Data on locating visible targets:
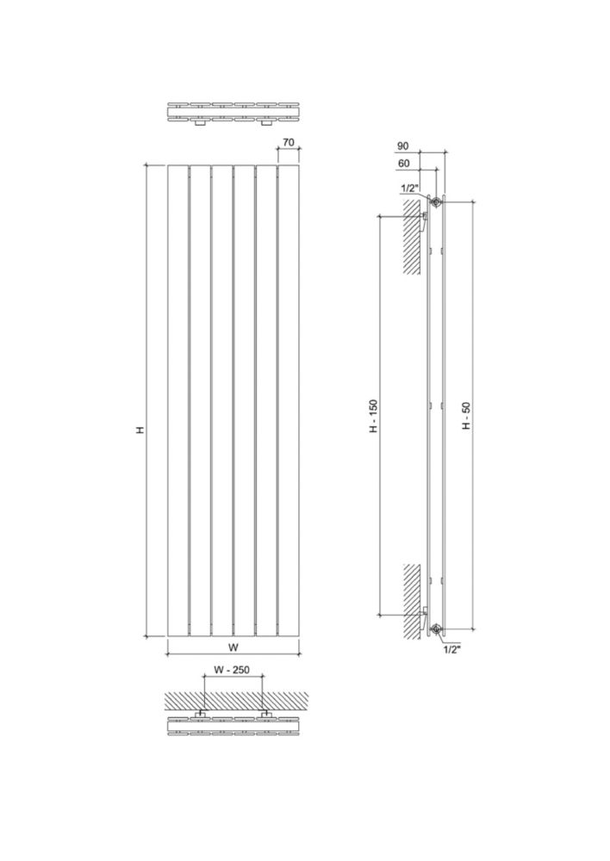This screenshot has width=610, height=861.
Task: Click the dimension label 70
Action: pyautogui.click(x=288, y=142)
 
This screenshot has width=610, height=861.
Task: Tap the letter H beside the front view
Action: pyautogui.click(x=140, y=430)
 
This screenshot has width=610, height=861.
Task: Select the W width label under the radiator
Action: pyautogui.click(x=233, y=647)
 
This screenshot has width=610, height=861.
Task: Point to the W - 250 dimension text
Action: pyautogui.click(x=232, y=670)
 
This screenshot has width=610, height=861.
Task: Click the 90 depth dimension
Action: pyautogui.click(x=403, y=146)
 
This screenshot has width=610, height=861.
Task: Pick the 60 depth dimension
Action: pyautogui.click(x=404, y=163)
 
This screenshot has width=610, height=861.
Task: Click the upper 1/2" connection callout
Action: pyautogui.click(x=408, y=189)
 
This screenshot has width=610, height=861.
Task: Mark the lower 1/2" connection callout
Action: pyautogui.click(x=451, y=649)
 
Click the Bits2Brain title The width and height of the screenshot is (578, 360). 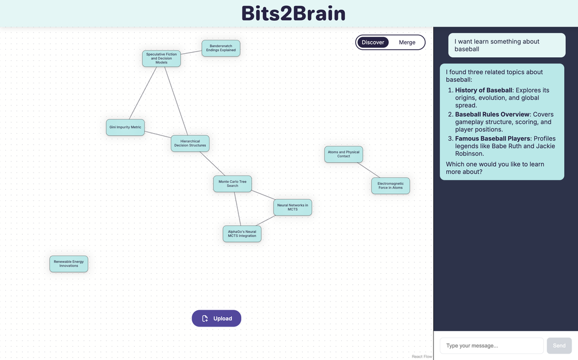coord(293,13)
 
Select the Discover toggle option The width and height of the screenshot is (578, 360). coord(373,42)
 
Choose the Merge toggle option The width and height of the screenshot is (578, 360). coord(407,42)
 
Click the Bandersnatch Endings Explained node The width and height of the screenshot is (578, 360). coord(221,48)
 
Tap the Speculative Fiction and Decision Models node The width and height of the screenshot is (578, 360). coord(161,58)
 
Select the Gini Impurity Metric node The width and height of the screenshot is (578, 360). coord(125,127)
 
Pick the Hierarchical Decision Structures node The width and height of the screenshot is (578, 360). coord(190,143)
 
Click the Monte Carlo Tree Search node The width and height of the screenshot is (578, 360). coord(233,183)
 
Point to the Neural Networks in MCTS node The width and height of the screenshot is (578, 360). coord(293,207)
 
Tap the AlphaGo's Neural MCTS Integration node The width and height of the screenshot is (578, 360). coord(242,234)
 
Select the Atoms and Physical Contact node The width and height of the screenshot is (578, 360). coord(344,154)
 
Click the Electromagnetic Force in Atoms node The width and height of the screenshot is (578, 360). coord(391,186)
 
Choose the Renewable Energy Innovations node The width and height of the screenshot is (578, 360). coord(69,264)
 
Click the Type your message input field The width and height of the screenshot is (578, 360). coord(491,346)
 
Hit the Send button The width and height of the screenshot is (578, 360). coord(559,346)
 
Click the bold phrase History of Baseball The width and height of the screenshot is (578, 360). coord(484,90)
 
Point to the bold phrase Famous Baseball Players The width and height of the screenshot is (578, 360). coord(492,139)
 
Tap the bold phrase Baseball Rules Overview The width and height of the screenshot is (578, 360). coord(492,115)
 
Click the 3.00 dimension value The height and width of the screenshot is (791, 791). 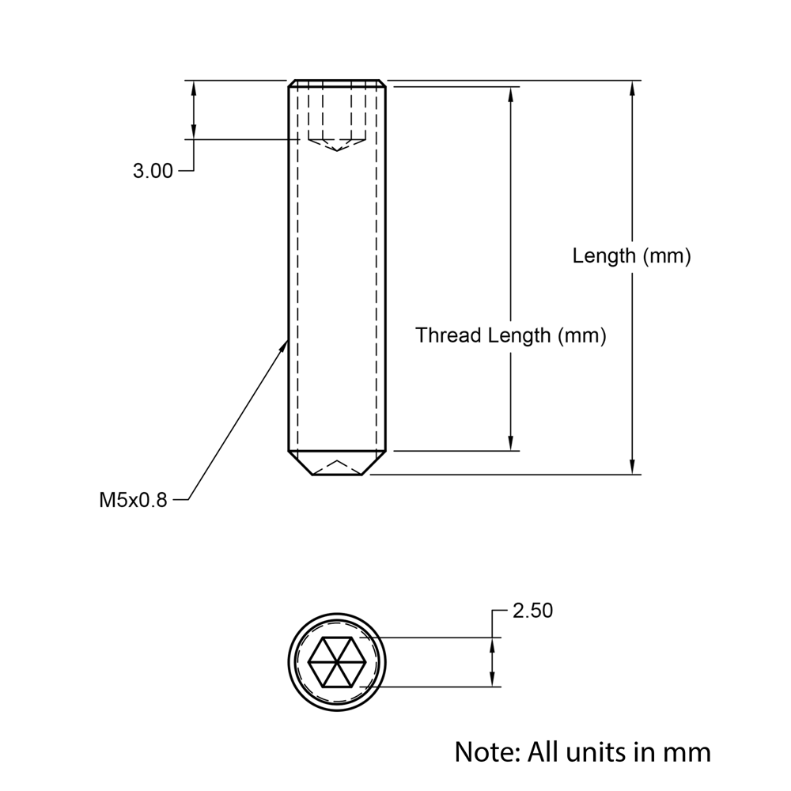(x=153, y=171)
==
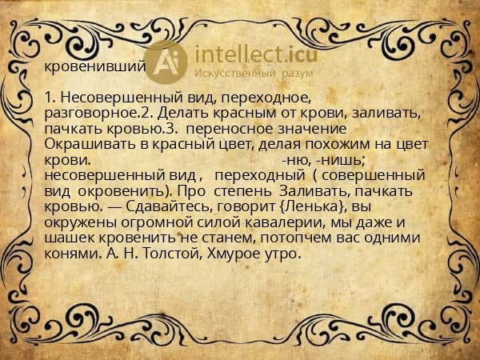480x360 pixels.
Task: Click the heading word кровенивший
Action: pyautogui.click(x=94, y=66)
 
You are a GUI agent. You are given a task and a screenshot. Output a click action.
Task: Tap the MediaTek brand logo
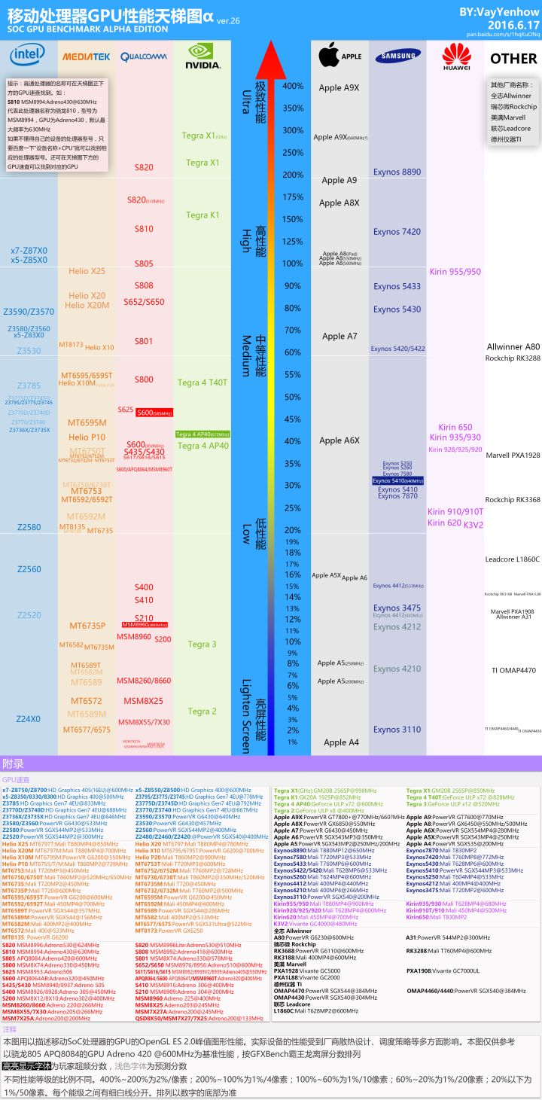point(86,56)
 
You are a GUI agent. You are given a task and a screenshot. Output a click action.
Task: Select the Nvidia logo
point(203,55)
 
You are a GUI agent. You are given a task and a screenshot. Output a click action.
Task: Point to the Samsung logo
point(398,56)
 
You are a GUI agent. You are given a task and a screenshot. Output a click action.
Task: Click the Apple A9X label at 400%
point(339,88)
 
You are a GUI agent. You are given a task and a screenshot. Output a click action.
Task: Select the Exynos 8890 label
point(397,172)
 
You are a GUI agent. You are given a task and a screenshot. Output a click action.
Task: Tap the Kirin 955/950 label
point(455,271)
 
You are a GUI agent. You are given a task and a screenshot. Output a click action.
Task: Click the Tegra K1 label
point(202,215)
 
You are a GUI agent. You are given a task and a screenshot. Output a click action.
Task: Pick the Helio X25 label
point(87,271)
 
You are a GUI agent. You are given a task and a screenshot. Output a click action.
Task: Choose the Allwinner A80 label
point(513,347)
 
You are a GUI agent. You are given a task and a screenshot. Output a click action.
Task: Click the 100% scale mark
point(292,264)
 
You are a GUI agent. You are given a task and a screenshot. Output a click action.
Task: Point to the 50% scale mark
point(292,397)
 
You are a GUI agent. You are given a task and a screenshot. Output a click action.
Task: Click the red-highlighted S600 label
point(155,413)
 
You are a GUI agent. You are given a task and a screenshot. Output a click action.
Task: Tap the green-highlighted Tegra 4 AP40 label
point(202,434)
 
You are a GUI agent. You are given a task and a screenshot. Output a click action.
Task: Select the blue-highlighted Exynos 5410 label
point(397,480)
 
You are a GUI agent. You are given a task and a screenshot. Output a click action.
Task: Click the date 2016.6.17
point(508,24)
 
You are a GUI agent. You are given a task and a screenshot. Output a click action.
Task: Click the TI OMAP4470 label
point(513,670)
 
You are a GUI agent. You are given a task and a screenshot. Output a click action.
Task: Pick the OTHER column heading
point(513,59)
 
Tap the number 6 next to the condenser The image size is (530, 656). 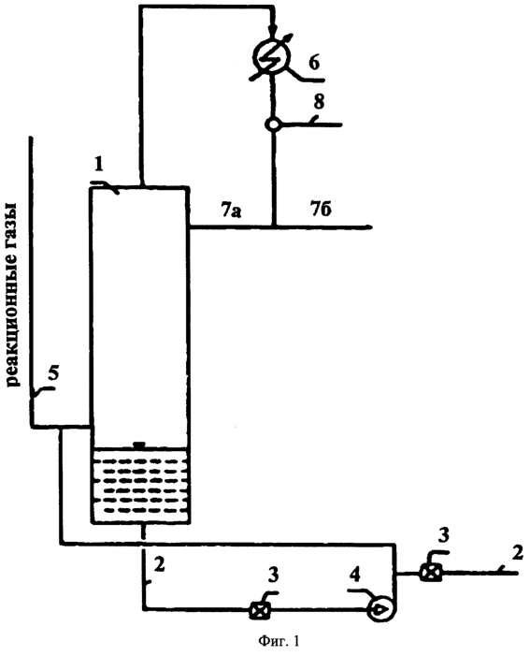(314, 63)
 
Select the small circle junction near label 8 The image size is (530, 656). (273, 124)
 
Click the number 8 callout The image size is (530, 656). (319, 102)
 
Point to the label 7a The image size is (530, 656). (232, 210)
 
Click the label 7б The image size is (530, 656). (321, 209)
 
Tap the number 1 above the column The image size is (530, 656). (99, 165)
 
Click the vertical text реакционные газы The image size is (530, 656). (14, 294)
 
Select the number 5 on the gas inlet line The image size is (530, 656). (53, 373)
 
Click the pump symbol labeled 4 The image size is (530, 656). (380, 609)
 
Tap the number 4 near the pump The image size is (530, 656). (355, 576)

**Your instructions:** Gather every line of the data above that contains the word "Baseball" and list those lines.

**Full solution:**
Click the bold phrase History of Baseball The width and height of the screenshot is (578, 360). coord(484,90)
Point to the bold phrase Famous Baseball Players The width and height of the screenshot is (578, 360). coord(492,139)
Tap the bold phrase Baseball Rules Overview The width and height of the screenshot is (578, 360). coord(492,115)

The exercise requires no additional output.